> _List of tasks_
A. Reproduce the passage of the essay on neuroscience and the soul starting at "To many, this" and ending at "purely material creatures.".
B. Condense the paragraph of the essay on neuroscience and the soul that begins "Our conscious experience of the world" into a short list of its main points.

╭─ Extract

By James Hoskins
It seems every few months a colorful image of a human brain appears in the news, accompanied by excited headlines of a new breakthrough in neuroscience. The headlines suggest to readers that neuroscience can now do amazing things, such as explain spiritual experiences, or detect lying, or even help cure religious fundamentalism. The frequency and enthusiasm of these reports understandably causes many people to think brain scans can see our innermost thoughts, and that science will eventually be able to explain everything about human consciousness. But what media consumers don’t see is the heated debate that often follows these headlines. Each new advance in neuroscience raises the centuries-old mind-body problem—is the mind just an illusory effect of the brain, or is there something more to humans than just their physical bodies? Is there such a thing as the soul?
The most recent breakthrough of a high resolution, 3-D brain map is a perfect example of this routine. Surrounding the announcement has been heated discussions in both The Guardian and The New York Times. On the one hand, you have news reports suggesting neuroscience will eventually “unlock the secrets of the mind.” On the other hand, you have critics who claim that neuroscience is incapable, even in principle, of fully explaining consciousness, and they accuse those who believe it will of falling into “neuromania.” These are often followed by an apologetic rejoinder from a neuroscientist, who defends his or her discipline from the accusations of critics, and affirms the claims of the original news report, albeit in a more subtle and nuanced way.
To many, this dispute over neuromania and the mind-body problem may seem like an irrelevant, academic quarrel. But as people who traditionally believe in the existence of the soul, Christians naturally have an interest in this debate. As a Christian myself, I do believe that the soul exists, but not for purely faith-based reasons. As I will explain in a moment, there are excellent philosophical reasons to doubt the assumption that we are purely material creatures.
Our conscious experience of the world has an undeniably qualitative aspect to it. For example, our experiences include things like the color of grass, the sound of a cello, or the feel of pain. Philosophers call these experiences qualia. The existence of qualia poses a problem for materialism (the view that everything is ultimately composed of physical matter). If materialism is true, if we are nothing more than physical brain-bodies, then the “neuromaniacs” are right; science will eventually be able to explain all of conscious experience in purely physical, scientific terms. The rather obvious difficulty with qualia, however, is they show that physical facts do not tell us everything.

╰─
╭─ Entries shown

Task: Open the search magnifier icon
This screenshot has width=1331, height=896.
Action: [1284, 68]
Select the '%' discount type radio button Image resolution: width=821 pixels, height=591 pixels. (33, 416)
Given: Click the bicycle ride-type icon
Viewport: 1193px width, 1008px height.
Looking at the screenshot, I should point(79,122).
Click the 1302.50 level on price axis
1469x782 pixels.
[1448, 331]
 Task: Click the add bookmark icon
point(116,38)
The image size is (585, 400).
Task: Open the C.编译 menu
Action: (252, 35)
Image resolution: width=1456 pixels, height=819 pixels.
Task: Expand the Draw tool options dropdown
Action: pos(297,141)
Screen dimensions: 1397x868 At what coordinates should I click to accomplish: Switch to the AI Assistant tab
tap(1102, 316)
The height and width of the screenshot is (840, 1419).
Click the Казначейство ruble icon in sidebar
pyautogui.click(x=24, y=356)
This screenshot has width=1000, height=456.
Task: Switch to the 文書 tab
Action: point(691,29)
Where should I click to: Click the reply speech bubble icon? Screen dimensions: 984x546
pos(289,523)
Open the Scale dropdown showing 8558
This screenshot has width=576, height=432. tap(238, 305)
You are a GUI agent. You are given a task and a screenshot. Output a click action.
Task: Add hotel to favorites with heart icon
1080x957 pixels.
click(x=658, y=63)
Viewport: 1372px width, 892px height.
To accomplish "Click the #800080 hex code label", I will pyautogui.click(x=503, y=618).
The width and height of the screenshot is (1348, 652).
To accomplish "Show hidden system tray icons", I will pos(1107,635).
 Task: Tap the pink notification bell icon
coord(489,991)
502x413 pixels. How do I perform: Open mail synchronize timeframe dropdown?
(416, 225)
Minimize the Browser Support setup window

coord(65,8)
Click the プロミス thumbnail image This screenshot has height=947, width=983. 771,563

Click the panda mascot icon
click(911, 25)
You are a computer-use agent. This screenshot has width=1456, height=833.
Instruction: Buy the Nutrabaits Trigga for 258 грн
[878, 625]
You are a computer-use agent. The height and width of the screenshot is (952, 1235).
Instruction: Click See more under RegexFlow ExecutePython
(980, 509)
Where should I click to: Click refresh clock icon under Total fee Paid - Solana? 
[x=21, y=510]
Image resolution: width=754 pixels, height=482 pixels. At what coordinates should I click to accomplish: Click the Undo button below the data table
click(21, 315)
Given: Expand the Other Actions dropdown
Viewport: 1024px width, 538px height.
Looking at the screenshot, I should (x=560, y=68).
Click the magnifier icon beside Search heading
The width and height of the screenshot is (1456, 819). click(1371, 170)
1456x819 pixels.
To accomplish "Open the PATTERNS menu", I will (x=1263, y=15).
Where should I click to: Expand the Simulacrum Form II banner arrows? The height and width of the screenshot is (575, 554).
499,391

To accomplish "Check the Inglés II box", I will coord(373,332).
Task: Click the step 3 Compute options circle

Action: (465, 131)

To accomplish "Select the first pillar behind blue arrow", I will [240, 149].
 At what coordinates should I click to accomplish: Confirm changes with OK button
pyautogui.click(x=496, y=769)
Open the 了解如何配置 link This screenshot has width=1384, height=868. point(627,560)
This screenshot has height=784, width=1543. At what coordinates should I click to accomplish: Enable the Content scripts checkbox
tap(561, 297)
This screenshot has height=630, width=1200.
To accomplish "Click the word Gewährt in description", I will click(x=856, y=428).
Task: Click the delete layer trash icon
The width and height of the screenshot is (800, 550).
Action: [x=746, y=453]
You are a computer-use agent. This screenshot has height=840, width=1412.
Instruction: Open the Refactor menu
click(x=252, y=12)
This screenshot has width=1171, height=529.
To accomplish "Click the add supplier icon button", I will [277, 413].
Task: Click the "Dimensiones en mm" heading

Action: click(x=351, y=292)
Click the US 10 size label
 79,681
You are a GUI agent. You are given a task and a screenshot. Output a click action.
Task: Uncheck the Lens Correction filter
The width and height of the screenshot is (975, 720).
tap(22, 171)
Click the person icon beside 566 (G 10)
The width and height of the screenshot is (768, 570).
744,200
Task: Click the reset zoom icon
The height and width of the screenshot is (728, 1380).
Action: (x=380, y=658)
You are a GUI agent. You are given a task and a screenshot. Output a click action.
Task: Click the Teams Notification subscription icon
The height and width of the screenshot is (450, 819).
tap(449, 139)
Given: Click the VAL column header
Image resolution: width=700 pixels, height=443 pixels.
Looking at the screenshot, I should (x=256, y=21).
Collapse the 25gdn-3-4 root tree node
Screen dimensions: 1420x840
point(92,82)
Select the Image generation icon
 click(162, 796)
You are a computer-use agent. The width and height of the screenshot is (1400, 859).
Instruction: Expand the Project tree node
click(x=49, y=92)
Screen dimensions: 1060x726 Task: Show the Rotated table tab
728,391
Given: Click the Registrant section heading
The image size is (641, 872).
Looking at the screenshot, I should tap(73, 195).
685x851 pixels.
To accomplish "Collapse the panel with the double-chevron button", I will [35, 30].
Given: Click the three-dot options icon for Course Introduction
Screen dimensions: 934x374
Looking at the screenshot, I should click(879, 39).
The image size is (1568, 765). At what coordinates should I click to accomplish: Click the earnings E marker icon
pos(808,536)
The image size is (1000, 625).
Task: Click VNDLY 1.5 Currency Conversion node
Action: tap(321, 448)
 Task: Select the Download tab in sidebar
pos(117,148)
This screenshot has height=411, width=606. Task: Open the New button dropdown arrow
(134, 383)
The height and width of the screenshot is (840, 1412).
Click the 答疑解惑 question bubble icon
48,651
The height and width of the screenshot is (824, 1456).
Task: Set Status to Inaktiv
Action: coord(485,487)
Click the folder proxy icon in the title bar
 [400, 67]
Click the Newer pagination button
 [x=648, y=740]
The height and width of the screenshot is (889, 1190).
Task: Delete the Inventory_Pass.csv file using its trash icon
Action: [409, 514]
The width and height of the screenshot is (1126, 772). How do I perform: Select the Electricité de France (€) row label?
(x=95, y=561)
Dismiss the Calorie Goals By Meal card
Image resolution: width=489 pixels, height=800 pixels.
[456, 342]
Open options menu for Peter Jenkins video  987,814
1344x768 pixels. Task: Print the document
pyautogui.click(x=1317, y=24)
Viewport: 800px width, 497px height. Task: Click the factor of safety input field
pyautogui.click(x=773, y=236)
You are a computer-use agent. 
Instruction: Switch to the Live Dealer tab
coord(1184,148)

╰─

> _Exercise answers_
A.
To many, this dispute over neuromania and the mind-body problem may seem like an irrelevant, academic quarrel. But as people who traditionally believe in the existence of the soul, Christians naturally have an interest in this debate. As a Christian myself, I do believe that the soul exists, but not for purely faith-based reasons. As I will explain in a moment, there are excellent philosophical reasons to doubt the assumption that we are purely material creatures.

B.
- Conscious experience has a qualitative side, such as the color of grass, the sound of a cello, or the feel of pain.
- Philosophers call these experiences qualia.
- Qualia pose a problem for materialism, the view that everything is ultimately made of physical matter.
- If materialism were true, the "neuromaniacs" would be right that science can eventually explain all conscious experience in purely physical terms.
- Qualia show that physical facts do not tell us everything.